→ ЦЕЛЬ:
Перепишите фрагмент от «Туда немедленно нужно» до «благополучия.», поставив «кофе» вместо «сахар».

Туда немедленно нужно отправить комиссаров Конвента: удастся ли им внести
успокоение и оставить гильотину на чердаке?
* Шалье Мари Жозеф (1747-1793) - глава лионских якобинцев.
Наконец, обратите внимание, что при таких безумных раздорах в южных
городах и во Франции вообще едва ли предательский класс тайных роялистов не
притаился, едва ли он не начеку и не выжидает, готовый напасть в удобную
минуту. Вдобавок все еще нет ни хлеба, ни мыла; патриотки распродают сахар
по справедливой цене 22 су за фунт! Граждане-представители, было бы поистине
очень хорошо, чтобы ваши споры кончились и началось царство полного
благополучия.
Глава третья. ПОЛОЖЕНИЕ ОБОСТРЯЕТСЯ
Вообще нельзя сказать, чтобы жирондисты изменяли себе, насколько у них
хватает доброй воли. Они усердно бьют в уязвимые места Горы из принципа, а
также из иезуитства.

→ ПРИВЕДЁННЫЙ СПИСОК:
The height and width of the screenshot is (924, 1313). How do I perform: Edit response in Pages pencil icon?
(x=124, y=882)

---

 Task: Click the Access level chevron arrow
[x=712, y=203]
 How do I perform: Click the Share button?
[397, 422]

--

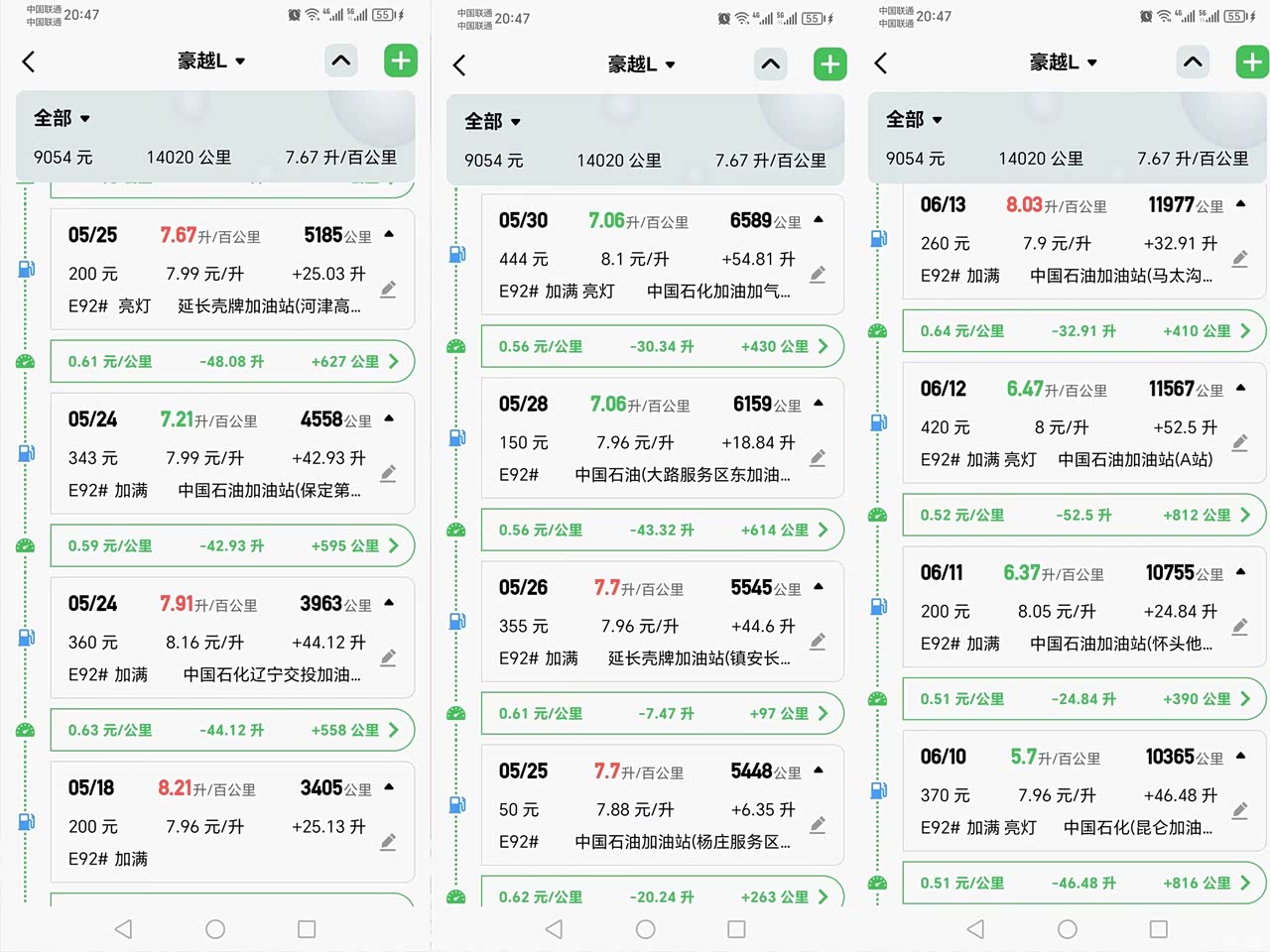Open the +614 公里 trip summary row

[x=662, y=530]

→ ПОЛНЫЙ ОТВЕТ:
Туда немедленно нужно отправить комиссаров Конвента: удастся ли им внести
успокоение и оставить гильотину на чердаке?
* Шалье Мари Жозеф (1747-1793) - глава лионских якобинцев.
Наконец, обратите внимание, что при таких безумных раздорах в южных
городах и во Франции вообще едва ли предательский класс тайных роялистов не
притаился, едва ли он не начеку и не выжидает, готовый напасть в удобную
минуту. Вдобавок все еще нет ни хлеба, ни мыла; патриотки распродают кофе
по справедливой цене 22 су за фунт! Граждане-представители, было бы поистине
очень хорошо, чтобы ваши споры кончились и началось царство полного
благополучия.